What is being asked:
Only the lines below, from the one with "総合評価ランキング (23, 1839)" through the one with "電話占い体験レポート (24, 1731)", are to be written out, exactly.

Pixel coordinate grounding data:

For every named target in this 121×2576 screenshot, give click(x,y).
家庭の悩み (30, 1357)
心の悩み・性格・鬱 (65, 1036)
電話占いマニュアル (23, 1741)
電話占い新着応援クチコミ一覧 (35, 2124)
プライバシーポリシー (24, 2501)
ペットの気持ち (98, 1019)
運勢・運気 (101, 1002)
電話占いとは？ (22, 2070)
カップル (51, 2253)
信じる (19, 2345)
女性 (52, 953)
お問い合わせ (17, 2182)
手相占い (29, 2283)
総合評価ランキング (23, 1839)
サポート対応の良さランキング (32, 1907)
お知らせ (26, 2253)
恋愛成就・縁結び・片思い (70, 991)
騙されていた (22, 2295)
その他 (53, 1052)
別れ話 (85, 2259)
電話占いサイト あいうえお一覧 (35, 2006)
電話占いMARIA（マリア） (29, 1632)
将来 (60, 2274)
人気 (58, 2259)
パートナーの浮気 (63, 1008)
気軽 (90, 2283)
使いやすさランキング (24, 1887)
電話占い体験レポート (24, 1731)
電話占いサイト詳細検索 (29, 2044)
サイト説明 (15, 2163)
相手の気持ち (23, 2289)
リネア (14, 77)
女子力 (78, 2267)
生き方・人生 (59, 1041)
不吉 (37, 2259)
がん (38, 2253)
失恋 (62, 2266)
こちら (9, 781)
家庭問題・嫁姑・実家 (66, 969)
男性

Final answer:
総合評価ランキング (23, 1839)
サポート対応の良さランキング (32, 1907)
お知らせ (26, 2253)
恋愛成就・縁結び・片思い (70, 991)
騙されていた (22, 2295)
その他 (53, 1052)
別れ話 (85, 2259)
電話占いサイト あいうえお一覧 (35, 2006)
電話占いMARIA（マリア） (29, 1632)
将来 (60, 2274)
人気 (58, 2259)
パートナーの浮気 (63, 1008)
気軽 (90, 2283)
使いやすさランキング (24, 1887)
電話占い体験レポート (24, 1731)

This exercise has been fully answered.